== Stored data ==

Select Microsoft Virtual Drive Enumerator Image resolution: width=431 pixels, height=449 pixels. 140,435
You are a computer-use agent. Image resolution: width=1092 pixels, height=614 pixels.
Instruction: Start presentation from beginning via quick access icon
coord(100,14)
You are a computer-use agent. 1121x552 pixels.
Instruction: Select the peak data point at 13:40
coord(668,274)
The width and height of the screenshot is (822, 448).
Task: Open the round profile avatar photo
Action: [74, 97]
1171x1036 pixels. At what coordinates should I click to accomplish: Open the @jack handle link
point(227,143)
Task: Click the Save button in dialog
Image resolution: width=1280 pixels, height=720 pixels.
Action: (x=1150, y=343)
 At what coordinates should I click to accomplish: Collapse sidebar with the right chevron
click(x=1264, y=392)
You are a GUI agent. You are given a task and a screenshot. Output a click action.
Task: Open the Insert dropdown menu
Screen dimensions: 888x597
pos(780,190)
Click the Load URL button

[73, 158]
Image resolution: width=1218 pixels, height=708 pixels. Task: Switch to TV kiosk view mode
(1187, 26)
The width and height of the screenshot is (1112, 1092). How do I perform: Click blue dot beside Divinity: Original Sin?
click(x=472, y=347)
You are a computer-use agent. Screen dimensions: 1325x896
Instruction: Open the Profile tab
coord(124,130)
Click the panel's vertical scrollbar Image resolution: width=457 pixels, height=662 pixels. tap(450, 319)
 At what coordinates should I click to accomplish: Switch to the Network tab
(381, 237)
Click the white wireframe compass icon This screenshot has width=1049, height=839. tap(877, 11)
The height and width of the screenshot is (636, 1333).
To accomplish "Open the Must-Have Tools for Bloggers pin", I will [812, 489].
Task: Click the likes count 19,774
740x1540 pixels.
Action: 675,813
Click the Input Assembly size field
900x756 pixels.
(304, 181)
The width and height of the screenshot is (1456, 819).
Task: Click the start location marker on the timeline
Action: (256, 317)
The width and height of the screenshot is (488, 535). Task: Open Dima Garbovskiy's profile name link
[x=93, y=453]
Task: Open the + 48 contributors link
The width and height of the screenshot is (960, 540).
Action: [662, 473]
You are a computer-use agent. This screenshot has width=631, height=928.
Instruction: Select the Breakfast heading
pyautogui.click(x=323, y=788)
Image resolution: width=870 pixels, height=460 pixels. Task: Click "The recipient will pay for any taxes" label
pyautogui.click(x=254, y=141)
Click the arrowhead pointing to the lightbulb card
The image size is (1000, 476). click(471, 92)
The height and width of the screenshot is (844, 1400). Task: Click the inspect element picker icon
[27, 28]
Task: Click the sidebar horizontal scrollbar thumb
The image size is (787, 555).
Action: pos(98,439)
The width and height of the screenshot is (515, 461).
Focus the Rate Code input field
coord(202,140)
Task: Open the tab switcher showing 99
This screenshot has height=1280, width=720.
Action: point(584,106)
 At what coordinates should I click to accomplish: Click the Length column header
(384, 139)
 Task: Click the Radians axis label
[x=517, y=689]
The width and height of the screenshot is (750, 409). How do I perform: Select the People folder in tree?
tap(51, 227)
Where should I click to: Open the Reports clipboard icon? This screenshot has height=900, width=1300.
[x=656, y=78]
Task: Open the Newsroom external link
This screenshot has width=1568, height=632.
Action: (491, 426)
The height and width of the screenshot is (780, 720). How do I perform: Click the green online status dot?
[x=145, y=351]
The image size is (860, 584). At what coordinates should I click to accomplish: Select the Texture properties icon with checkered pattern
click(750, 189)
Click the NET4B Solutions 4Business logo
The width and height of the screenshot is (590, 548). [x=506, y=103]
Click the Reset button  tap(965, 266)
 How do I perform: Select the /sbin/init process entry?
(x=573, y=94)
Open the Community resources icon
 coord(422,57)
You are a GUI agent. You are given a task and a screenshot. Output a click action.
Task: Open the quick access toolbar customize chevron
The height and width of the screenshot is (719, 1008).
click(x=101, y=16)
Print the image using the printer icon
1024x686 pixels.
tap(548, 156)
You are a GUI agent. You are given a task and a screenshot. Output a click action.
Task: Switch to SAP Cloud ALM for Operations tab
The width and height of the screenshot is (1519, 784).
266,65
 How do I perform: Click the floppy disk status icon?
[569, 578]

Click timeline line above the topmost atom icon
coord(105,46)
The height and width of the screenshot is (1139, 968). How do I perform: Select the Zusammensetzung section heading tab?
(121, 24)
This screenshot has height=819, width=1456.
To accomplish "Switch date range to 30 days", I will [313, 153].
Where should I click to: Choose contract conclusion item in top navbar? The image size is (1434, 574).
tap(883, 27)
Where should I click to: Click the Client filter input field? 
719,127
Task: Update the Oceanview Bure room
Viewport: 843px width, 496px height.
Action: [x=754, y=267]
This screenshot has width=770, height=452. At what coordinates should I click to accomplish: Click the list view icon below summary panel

===

What do the lines above say from the one containing "Click the arrowhead" down to the one containing "Task: Open the tab switcher showing 99"? Return them exactly, both end lines included, and only them.

**Result of the task**
Click the arrowhead pointing to the lightbulb card
The image size is (1000, 476). click(471, 92)
The height and width of the screenshot is (844, 1400). Task: Click the inspect element picker icon
[27, 28]
Task: Click the sidebar horizontal scrollbar thumb
The image size is (787, 555).
Action: pos(98,439)
The width and height of the screenshot is (515, 461).
Focus the Rate Code input field
coord(202,140)
Task: Open the tab switcher showing 99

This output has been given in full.